Los compañeros no comprometidos con la fidelidad doctrinaria permiten que crezcan los “achismos” (2), los “guiismos” (3) y los personalismos en las huestes espíritas, tan sólo por no enfrentar las vanidades y orgullo humano, para no someterse al "sí, sí, no, no" según enseñó Cristo, para no perturbarse frente a la ignorancia o ante otros no comprometidos.

 

Para quien se empeña por la limpieza doctrinaria vale el sacrificio, sin jamás disputar con el mal, pero consciente de las actitudes que tomar en el momento debido, cuando hablar y cuando callar; siempre con el objetivo del mejoramiento, de la iluminación y de la ascensión, evitará el equívoco por mero comodidad u omisión y confirmará a Jesús, donde esté, a través de los derroteros de amor y luz que el Espiritismo apunta.

 

Mientras los días de sentido común y de fidelidad a Kardec y a Jesús no lleguen, cabe a los espíritas moralizados, conscientes o convencidos, a aquellos que saben el porqué de la propia creencia, a los que consiguen dimensionar las propias necesidades y adoptar o mantener posición íntegra, sin miedo de poner las cosas en sus debidos lugares, vivenciar los contenidos de la extraordinaria Doctrina, aunque eso les cueste agresiones y ataques, indiferencia y ridículo, siempre derivados de los compañeros moralmente limitados en su estado de ilusión.

 

 

Jorge Hessen

E-Mail: jorgehessen@gmail.com

Site: http://jorgehessen.net

Blog: http://jorgehessenestudandoespiritismo.blogspot.com

 

 

(1)    Xavier, Francisco Cândido / Vieira Waldo.
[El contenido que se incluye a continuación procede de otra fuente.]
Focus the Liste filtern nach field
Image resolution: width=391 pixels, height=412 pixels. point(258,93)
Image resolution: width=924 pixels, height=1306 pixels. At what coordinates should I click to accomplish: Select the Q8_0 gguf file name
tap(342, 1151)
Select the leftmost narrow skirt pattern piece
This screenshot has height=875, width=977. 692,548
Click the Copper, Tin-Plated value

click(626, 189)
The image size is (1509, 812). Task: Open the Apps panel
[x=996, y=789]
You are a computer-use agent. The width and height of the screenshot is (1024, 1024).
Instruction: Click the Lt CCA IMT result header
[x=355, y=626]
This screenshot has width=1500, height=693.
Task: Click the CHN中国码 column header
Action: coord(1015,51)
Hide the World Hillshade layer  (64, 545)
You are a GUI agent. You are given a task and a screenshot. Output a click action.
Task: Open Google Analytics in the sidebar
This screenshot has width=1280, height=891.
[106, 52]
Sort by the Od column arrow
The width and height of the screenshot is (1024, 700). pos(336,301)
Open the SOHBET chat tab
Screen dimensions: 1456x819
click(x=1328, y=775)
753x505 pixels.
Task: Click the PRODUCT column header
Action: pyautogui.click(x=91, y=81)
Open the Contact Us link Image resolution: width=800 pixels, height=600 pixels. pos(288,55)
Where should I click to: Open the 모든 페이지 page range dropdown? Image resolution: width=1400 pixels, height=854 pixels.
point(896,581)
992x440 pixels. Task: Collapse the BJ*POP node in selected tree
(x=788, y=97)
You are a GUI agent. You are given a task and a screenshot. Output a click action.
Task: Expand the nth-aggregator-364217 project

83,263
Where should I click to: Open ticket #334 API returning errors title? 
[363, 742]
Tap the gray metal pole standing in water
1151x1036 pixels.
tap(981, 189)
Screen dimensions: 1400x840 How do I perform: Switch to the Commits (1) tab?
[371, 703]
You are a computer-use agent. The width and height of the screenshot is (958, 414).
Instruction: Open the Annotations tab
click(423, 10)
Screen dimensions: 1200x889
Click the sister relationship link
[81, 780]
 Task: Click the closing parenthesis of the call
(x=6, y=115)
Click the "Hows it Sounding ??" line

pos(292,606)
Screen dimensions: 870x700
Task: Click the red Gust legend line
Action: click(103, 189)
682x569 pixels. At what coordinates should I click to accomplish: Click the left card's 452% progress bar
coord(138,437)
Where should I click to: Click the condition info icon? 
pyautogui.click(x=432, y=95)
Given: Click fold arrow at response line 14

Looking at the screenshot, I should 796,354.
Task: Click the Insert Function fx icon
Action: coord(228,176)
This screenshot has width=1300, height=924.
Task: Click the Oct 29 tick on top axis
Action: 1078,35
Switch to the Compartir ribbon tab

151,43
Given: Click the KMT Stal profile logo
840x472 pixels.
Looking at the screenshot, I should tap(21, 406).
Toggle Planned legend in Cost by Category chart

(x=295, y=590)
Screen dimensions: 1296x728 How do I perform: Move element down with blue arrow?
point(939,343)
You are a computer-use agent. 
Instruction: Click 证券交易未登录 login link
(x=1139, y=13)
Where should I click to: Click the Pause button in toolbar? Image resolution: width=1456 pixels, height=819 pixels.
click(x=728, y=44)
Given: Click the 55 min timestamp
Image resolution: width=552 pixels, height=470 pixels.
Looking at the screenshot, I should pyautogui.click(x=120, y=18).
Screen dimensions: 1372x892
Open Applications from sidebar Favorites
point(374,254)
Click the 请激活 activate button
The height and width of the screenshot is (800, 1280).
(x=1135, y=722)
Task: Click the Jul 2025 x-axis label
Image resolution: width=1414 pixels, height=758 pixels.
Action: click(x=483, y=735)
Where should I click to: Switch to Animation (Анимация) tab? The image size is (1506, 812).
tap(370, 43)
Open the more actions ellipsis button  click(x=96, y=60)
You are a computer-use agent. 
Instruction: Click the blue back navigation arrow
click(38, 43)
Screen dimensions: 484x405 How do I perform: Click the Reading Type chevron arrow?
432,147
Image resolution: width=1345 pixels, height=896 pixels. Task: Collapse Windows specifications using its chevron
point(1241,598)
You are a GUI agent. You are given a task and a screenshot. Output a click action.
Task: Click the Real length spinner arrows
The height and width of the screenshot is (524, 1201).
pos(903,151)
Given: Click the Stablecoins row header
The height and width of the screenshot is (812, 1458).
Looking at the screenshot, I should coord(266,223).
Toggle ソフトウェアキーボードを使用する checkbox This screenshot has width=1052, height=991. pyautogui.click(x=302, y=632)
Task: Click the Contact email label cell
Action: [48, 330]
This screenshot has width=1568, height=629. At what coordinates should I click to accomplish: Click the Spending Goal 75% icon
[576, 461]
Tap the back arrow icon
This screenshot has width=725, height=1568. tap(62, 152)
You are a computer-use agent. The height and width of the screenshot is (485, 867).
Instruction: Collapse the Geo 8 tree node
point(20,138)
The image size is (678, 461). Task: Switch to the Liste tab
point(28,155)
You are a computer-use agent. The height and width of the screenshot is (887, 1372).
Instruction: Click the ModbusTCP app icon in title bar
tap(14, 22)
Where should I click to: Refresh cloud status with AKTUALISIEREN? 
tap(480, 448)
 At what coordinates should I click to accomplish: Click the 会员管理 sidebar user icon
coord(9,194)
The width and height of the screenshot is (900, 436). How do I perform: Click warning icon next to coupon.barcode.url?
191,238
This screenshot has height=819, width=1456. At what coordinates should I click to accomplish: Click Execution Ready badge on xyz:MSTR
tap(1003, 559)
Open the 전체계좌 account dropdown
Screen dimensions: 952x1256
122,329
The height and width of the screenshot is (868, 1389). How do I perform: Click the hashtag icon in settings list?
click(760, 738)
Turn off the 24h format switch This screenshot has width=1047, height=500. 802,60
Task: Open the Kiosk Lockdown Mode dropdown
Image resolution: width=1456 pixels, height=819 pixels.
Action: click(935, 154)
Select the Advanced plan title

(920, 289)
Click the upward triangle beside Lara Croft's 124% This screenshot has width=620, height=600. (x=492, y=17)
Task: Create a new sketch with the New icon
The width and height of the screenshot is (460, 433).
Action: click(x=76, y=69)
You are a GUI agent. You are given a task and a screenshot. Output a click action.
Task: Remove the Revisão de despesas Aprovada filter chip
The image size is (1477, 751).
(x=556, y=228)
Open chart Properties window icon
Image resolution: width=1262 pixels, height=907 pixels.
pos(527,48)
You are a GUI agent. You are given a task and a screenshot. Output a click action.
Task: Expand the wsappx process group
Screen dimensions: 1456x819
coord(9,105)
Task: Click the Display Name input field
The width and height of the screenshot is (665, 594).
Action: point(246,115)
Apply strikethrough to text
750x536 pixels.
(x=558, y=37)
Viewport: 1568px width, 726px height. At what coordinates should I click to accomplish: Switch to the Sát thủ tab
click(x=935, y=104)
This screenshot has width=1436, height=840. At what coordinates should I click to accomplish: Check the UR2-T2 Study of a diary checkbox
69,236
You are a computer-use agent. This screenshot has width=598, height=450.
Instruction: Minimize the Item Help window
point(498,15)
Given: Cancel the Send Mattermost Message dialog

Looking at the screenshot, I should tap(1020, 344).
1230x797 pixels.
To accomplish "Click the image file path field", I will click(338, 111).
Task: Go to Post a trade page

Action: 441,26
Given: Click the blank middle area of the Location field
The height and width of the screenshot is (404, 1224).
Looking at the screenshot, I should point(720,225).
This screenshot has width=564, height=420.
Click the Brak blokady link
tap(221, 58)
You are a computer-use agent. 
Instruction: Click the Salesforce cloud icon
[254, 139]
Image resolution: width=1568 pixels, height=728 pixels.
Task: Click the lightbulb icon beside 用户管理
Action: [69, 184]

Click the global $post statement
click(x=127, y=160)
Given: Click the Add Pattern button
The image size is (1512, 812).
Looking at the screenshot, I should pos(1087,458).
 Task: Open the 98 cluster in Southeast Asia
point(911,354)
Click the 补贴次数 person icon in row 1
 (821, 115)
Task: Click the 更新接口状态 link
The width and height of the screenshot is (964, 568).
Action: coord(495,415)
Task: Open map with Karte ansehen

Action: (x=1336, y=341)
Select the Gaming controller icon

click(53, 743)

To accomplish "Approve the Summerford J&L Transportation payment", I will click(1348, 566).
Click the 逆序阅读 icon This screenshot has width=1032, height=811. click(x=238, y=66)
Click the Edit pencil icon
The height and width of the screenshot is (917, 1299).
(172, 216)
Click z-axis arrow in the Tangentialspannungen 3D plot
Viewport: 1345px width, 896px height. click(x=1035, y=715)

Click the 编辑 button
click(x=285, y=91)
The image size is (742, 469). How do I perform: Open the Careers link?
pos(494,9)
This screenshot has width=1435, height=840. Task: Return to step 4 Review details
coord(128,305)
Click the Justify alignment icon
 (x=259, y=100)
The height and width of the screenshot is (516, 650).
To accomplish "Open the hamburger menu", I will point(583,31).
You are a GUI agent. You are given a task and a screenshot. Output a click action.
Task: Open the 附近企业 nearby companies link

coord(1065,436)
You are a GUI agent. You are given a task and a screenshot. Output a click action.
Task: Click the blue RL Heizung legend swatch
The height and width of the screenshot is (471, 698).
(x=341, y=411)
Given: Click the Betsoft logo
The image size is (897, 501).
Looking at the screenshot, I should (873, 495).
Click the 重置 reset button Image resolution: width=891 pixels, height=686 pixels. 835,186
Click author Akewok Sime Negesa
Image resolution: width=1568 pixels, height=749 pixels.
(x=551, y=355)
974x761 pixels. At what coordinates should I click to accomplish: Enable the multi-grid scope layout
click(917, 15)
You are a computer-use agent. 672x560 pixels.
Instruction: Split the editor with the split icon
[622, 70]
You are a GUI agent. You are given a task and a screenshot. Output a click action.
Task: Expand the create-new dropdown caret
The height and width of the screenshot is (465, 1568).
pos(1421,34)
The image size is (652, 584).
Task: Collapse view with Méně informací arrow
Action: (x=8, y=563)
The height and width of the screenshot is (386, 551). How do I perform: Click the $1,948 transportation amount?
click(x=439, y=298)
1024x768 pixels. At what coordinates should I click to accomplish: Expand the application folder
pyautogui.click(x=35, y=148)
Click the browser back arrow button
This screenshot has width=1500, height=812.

Opinião Espirita, dictado por los Espíritus Emmanuel y André Luiz, São Paulo: Ed. Boa Nova, 2009

(2)    Palabra en portugués que significa la costumbre de hacer comentarios sin fundamentación y sin conocimiento sobre determinado tema; deducir sin certeza sobre algo por su exclusiva experiencia personal.

(3)    Neologismo que caracteriza la creencia ciega y exagerada en los supuestos guías espirituales.